Goal of the exercise: Within the data that follows, set down exactly the lines from the one containing "Open the GlobalTransactionScanner.java" through the one containing "Launch Internet Explorer", both ends included.

The input:
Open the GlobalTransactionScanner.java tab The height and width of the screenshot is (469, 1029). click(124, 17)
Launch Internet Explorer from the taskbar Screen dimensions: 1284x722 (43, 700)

---

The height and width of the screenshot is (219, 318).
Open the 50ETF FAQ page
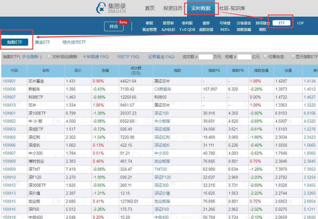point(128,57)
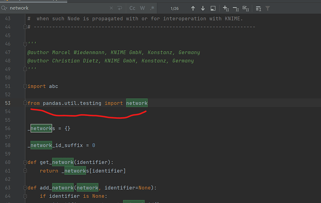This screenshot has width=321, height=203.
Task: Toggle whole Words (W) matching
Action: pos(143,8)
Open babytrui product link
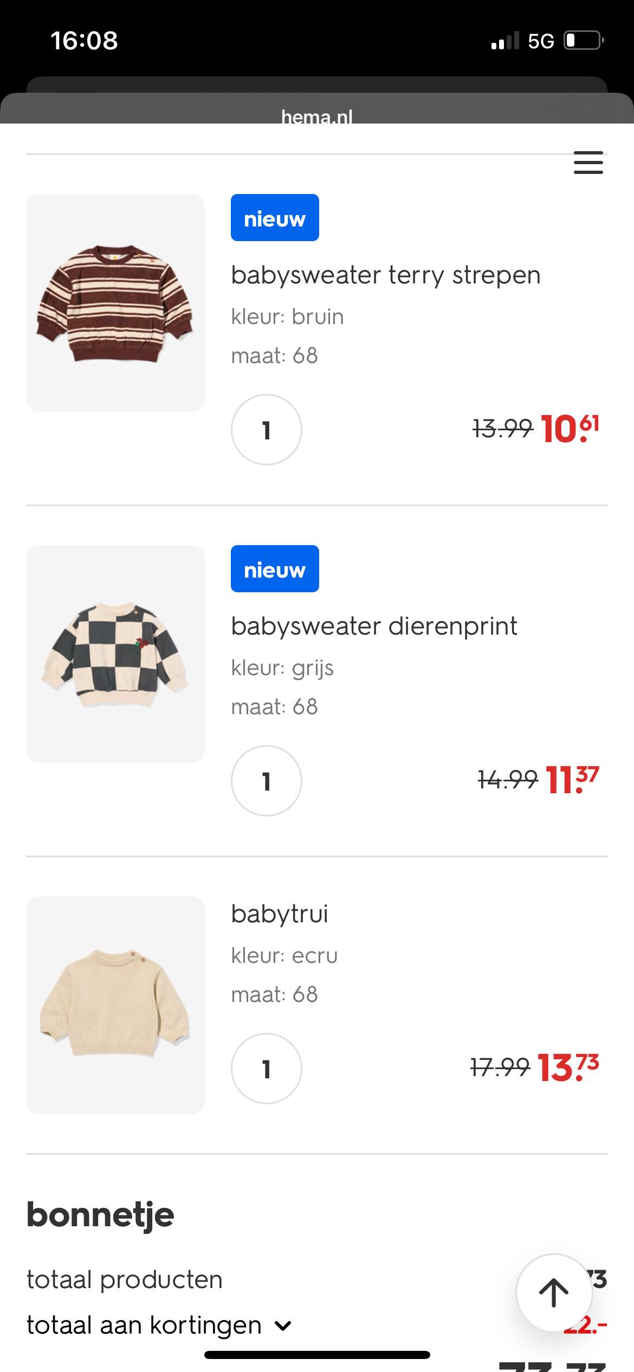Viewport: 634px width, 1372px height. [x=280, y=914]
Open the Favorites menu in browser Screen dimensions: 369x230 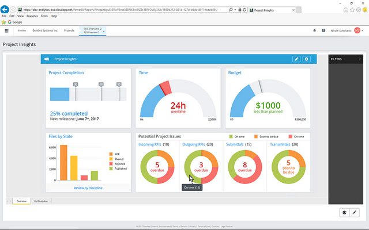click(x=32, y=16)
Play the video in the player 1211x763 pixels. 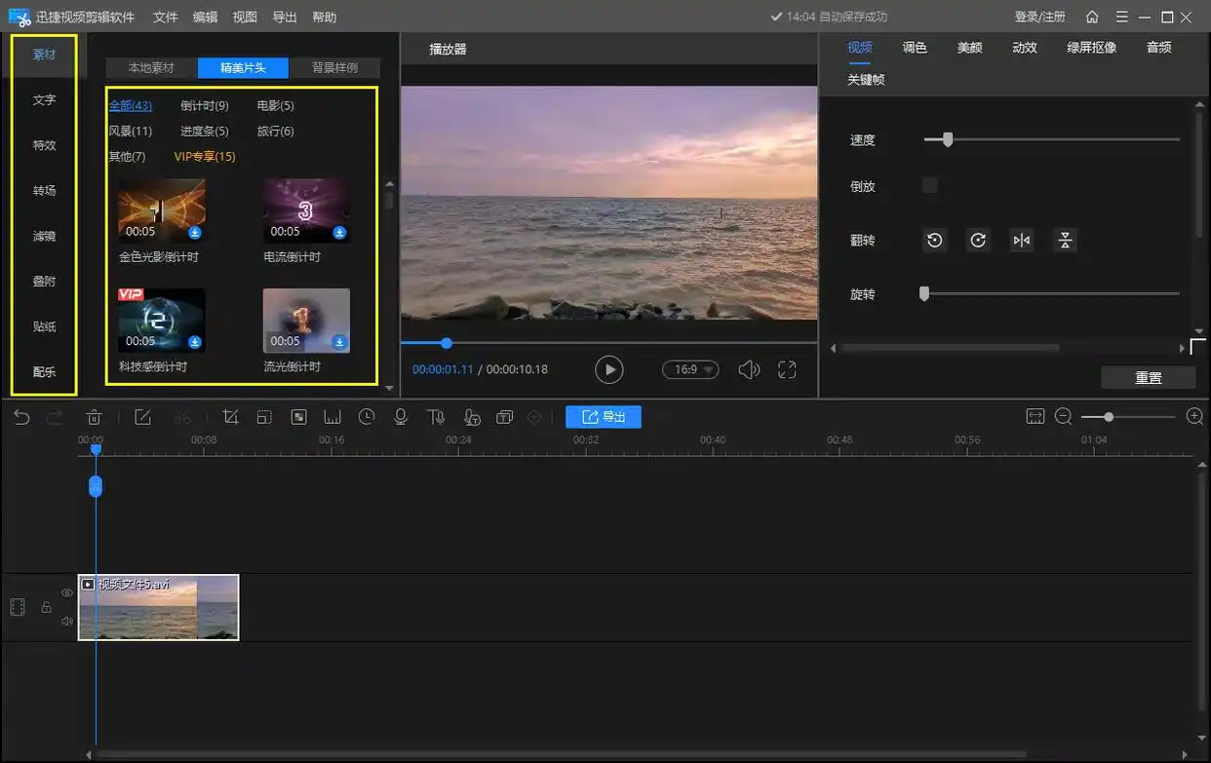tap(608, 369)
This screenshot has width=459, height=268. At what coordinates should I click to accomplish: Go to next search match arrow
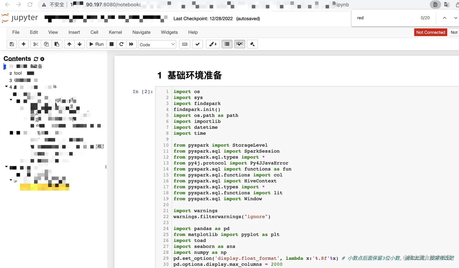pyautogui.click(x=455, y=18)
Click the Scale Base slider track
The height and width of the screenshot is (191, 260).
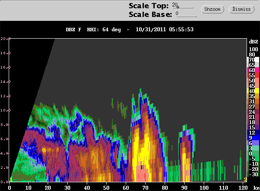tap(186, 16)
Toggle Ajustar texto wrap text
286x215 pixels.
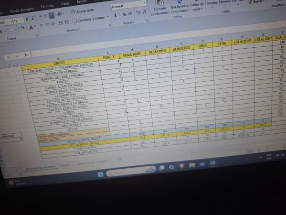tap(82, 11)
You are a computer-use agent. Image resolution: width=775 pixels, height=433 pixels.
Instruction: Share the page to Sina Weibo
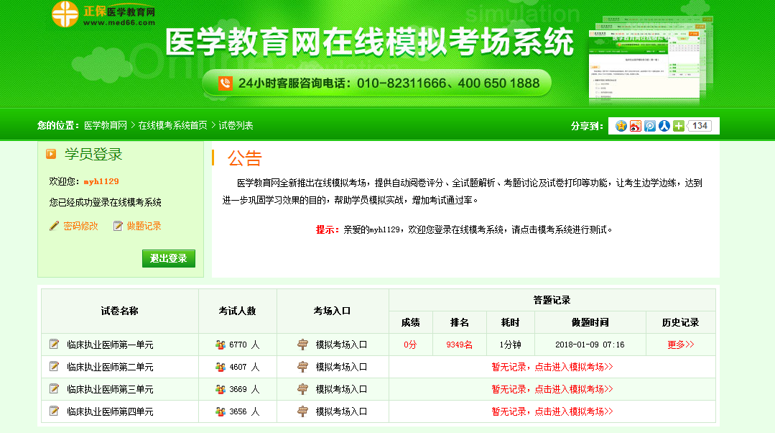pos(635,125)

Your solution:
Open the GlobalTransactionScanner.java tab The height and width of the screenshot is (469, 1029). click(124, 17)
Launch Internet Explorer from the taskbar Screen dimensions: 1284x722 (43, 700)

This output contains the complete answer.